INSTRUCTIONS FOR THE TASK
An identical copy of all the entries is the required result.

RECORDS TO PROCESS

- - - - -

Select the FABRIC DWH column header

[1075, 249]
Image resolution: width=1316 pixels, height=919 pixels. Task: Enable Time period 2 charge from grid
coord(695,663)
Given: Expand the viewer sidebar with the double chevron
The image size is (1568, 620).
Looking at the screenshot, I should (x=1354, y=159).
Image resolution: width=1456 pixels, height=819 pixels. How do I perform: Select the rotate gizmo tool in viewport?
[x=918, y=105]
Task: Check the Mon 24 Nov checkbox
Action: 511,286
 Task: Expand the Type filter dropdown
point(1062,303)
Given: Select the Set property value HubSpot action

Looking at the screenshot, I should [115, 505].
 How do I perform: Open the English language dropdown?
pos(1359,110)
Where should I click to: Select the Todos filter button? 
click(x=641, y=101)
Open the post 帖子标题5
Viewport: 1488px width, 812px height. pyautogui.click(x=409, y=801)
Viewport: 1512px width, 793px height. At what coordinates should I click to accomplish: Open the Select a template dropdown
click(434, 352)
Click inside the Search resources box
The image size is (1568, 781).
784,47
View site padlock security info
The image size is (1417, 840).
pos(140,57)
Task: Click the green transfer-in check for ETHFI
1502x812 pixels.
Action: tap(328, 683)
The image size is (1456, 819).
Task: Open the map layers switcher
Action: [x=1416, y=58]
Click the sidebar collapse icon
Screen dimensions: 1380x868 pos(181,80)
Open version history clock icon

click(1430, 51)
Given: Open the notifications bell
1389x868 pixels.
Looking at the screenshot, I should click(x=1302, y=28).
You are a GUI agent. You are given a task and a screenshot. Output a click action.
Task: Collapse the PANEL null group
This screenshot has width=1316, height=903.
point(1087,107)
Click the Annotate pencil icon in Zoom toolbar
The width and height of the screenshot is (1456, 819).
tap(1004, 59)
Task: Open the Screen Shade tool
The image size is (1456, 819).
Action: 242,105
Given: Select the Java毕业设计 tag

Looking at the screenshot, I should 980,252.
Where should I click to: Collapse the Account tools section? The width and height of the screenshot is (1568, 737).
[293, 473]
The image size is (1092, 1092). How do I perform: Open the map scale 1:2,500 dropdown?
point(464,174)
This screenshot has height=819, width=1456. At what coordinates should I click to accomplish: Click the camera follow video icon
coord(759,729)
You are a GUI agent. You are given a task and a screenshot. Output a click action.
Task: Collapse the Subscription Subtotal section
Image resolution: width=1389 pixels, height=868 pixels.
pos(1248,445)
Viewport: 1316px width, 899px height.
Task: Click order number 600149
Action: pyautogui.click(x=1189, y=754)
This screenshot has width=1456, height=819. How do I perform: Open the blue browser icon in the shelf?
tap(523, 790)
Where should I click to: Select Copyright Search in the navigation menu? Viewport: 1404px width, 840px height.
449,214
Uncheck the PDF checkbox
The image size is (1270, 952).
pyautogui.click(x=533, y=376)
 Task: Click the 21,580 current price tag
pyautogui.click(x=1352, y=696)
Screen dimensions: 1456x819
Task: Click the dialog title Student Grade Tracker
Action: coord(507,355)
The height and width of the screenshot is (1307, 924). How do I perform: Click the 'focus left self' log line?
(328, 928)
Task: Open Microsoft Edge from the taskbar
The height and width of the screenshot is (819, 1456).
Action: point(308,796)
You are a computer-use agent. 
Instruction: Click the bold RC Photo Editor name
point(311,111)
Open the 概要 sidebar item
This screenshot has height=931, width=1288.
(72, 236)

- - - - -

YOUR SOLUTION
Select the FABRIC DWH column header

[1075, 249]
Image resolution: width=1316 pixels, height=919 pixels. Task: Enable Time period 2 charge from grid
coord(695,663)
Given: Expand the viewer sidebar with the double chevron
The image size is (1568, 620).
Looking at the screenshot, I should (x=1354, y=159).
Image resolution: width=1456 pixels, height=819 pixels. How do I perform: Select the rotate gizmo tool in viewport?
[x=918, y=105]
Task: Check the Mon 24 Nov checkbox
Action: 511,286
 Task: Expand the Type filter dropdown
point(1062,303)
Given: Select the Set property value HubSpot action

Looking at the screenshot, I should [115, 505].
 How do I perform: Open the English language dropdown?
pos(1359,110)
Where should I click to: Select the Todos filter button? 
click(x=641, y=101)
Open the post 帖子标题5
Viewport: 1488px width, 812px height. pyautogui.click(x=409, y=801)
Viewport: 1512px width, 793px height. At what coordinates should I click to accomplish: Open the Select a template dropdown
click(434, 352)
Click inside the Search resources box
The image size is (1568, 781).
784,47
View site padlock security info
The image size is (1417, 840).
pos(140,57)
Task: Click the green transfer-in check for ETHFI
1502x812 pixels.
Action: tap(328, 683)
The image size is (1456, 819).
Task: Open the map layers switcher
Action: [x=1416, y=58]
Click the sidebar collapse icon
Screen dimensions: 1380x868 pos(181,80)
Open version history clock icon

click(1430, 51)
Given: Open the notifications bell
1389x868 pixels.
Looking at the screenshot, I should click(x=1302, y=28).
You are a GUI agent. You are given a task and a screenshot. Output a click action.
Task: Collapse the PANEL null group
This screenshot has width=1316, height=903.
point(1087,107)
Click the Annotate pencil icon in Zoom toolbar
The width and height of the screenshot is (1456, 819).
tap(1004, 59)
Task: Open the Screen Shade tool
The image size is (1456, 819).
Action: 242,105
Given: Select the Java毕业设计 tag

Looking at the screenshot, I should 980,252.
Where should I click to: Collapse the Account tools section? The width and height of the screenshot is (1568, 737).
[293, 473]
The image size is (1092, 1092). How do I perform: Open the map scale 1:2,500 dropdown?
point(464,174)
This screenshot has height=819, width=1456. At what coordinates should I click to accomplish: Click the camera follow video icon
coord(759,729)
You are a GUI agent. You are given a task and a screenshot. Output a click action.
Task: Collapse the Subscription Subtotal section
Image resolution: width=1389 pixels, height=868 pixels.
pos(1248,445)
Viewport: 1316px width, 899px height.
Task: Click order number 600149
Action: pyautogui.click(x=1189, y=754)
This screenshot has width=1456, height=819. How do I perform: Open the blue browser icon in the shelf?
tap(523, 790)
Where should I click to: Select Copyright Search in the navigation menu? Viewport: 1404px width, 840px height.
449,214
Uncheck the PDF checkbox
The image size is (1270, 952).
pyautogui.click(x=533, y=376)
 Task: Click the 21,580 current price tag
pyautogui.click(x=1352, y=696)
Screen dimensions: 1456x819
Task: Click the dialog title Student Grade Tracker
Action: coord(507,355)
The height and width of the screenshot is (1307, 924). How do I perform: Click the 'focus left self' log line?
(328, 928)
Task: Open Microsoft Edge from the taskbar
The height and width of the screenshot is (819, 1456).
Action: point(308,796)
You are a computer-use agent. 
Instruction: Click the bold RC Photo Editor name
point(311,111)
Open the 概要 sidebar item
This screenshot has height=931, width=1288.
(72, 236)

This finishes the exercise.